My refrigerator has been making noise lately, noise that indicates that it is not performing adequately. The bad kind of not adequately. After work today, while getting ready to watch a DVD in peace and quiet, I realized that the quiet wasn't quite peaceful enough, and I decided to forego seeing the lovely (and brown-eyed) Kate Beckinsale as Jane Austen's Emma long enough to fix the fridge.
Gathering the necessary tools took longer than taking off the back of the fridge. Once I had it opened, ironically, it stopped cycling but when it started up again, I could immediately see and hear the problem. The fan, a little 6- or 7-inch baby, was rubbing on its shroud. A little nosing around and I deduced that the bearing holding up the fan's output shaft was made of rubber or plastic and had worn over time. The shaft had dropped about 1/16”, which caused the blades to rub against the shroud and make an unpleasant racket.

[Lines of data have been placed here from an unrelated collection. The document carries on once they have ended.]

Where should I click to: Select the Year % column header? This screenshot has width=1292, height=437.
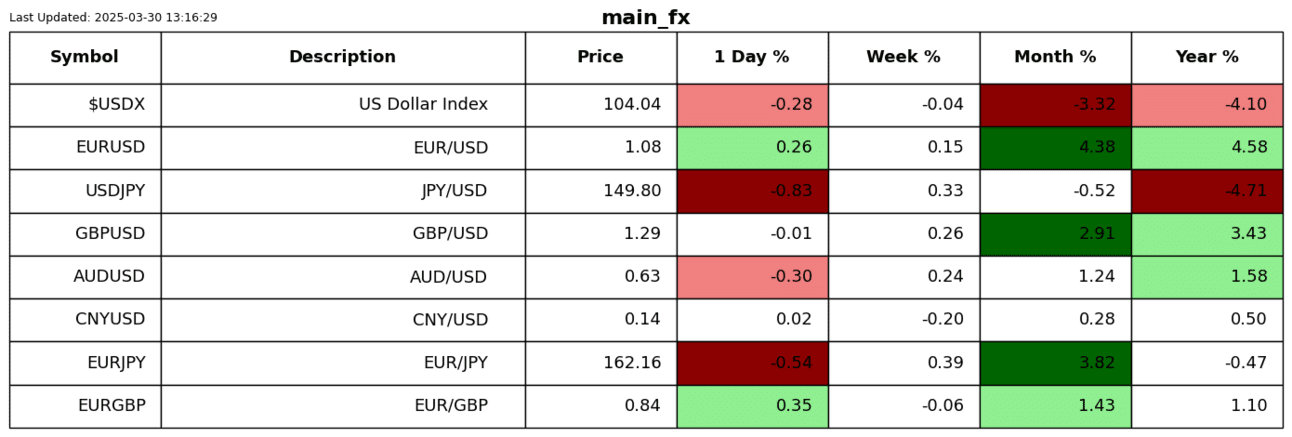pos(1207,57)
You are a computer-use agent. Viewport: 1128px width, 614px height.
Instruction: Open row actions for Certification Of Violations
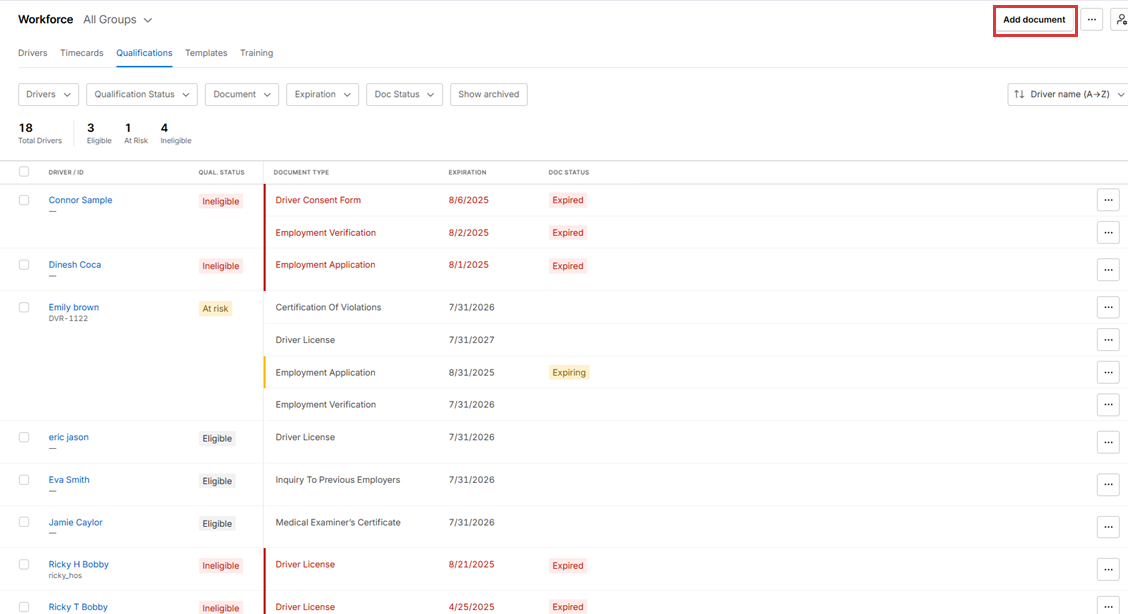pyautogui.click(x=1107, y=307)
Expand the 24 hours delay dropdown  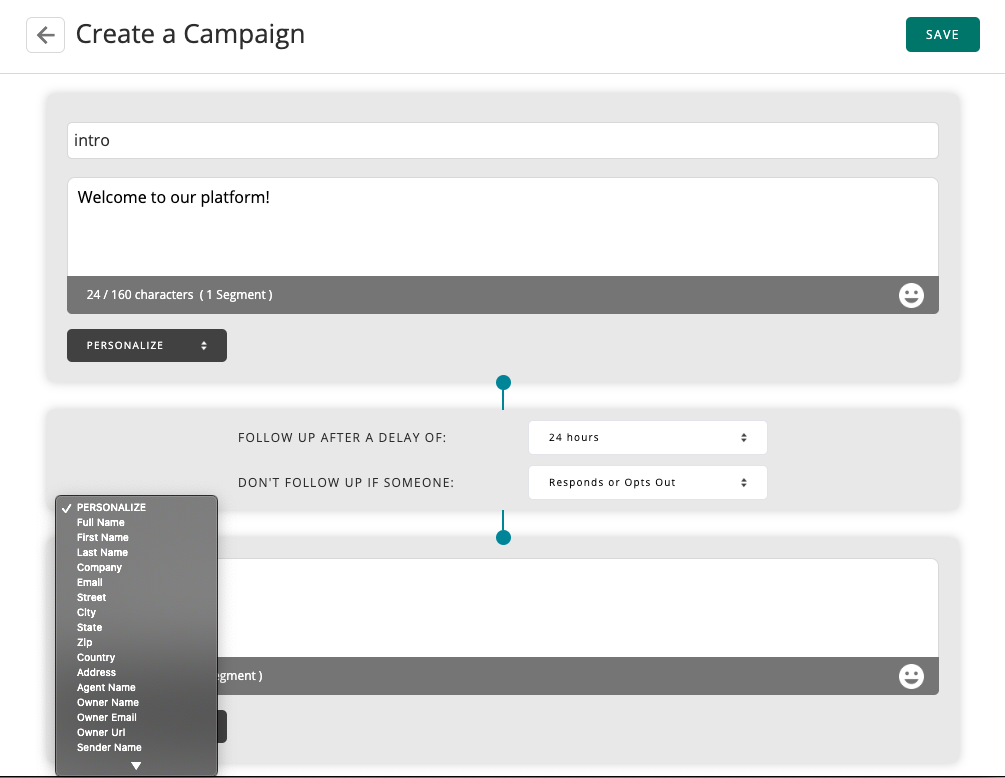[x=647, y=438]
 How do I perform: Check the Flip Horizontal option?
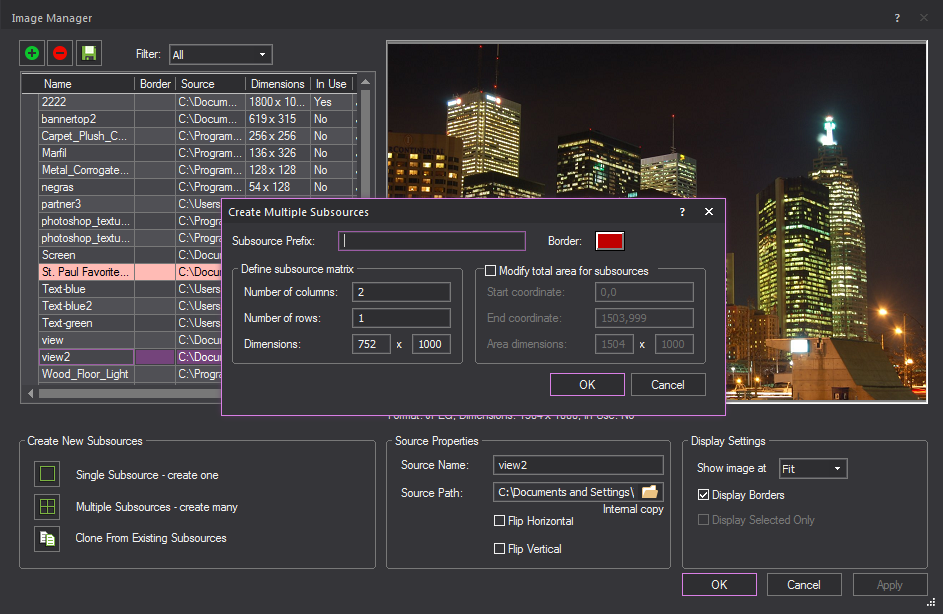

A bearing made out of a material that wears out? That's lousy design, almost as if the manufacturer had planned a little obsolescence, something minor that would necessitate a visit by a repair person and quick replacement with a high-markup part. I wonder if there is a name for obsolescence that is planned? If not, there should be.
This little bearing that wore out looks like it should last about 10 years. The date of manufacture of my refrigerator was 2/19/2000. It started making noise about six weeks ago today, on Friday, Febuary 19, 2010. Something like that. Truth be told, it's been making noise for the last year, but until Friday, Febuary 19, only the kind that goes away when you whack the side of the fridge.
To fix my fridge, I didn't replace the bearing or the fan assembly. Instead, I attacked the next-most wearable surface, and used a utility knife to cut 1/8” off the end of each of the fan blades. When I plugged the unit back in, the blades spun free & clear and that should be the end of that problem until the bearing wears out another 1/16”.
Which brings us to the fun part. When I bought my garden-variety townhouse in the poor section of Minnesota's wealthiest city, I decided to get a few toys, namely an air compressor and a shop vac.
While I had the back of the refrigerator off, I used compressed air to clean off the coils and magic cooling parts underneath the unit. I had vacuumed them once, but 90 PSI makes quite a breeze and was a little more effective. I dislodged and redistributed all kinds of dust bunnies the size of, well, small rabbits. They created a debris field in my living room reminiscent of the Titanic's, as if rendered in dust.
Cleaning up these dust bunnies the size of small rabbits fell to my shop vac. It did the job so quickly and thoroughly, that there is no trace of dust in my kitchen or living room. Except on the dust mask I was wearing. It turned dark gray, just short of black. That's a lot of dust that didn't end up in my lungs. Good idea, wearing a dust mask.
If I'd known that I would use my shop vac toy as often as I do, I would have gotten the next size up. And a little unsolicited advice for you: if you use your shop vac in the house, like I have for several projects, using a HEPA-quality filter is mandatory. In fact, after my quick cleanup today, I can honestly say that the $30 HEPA filter would be cheap at twice the price.
Thus ends my refrigerator story, for now. When it started making noise, I thought I might need to get a new one, but not yet, it seems. As fun as getting a shiny new toy - with ice maker, of course - would be, I'll keep the cash in pocket a little longer. Maybe until the next part that is designed to fail fails. Has anyone come up with a name for obsolescence that is planned yet?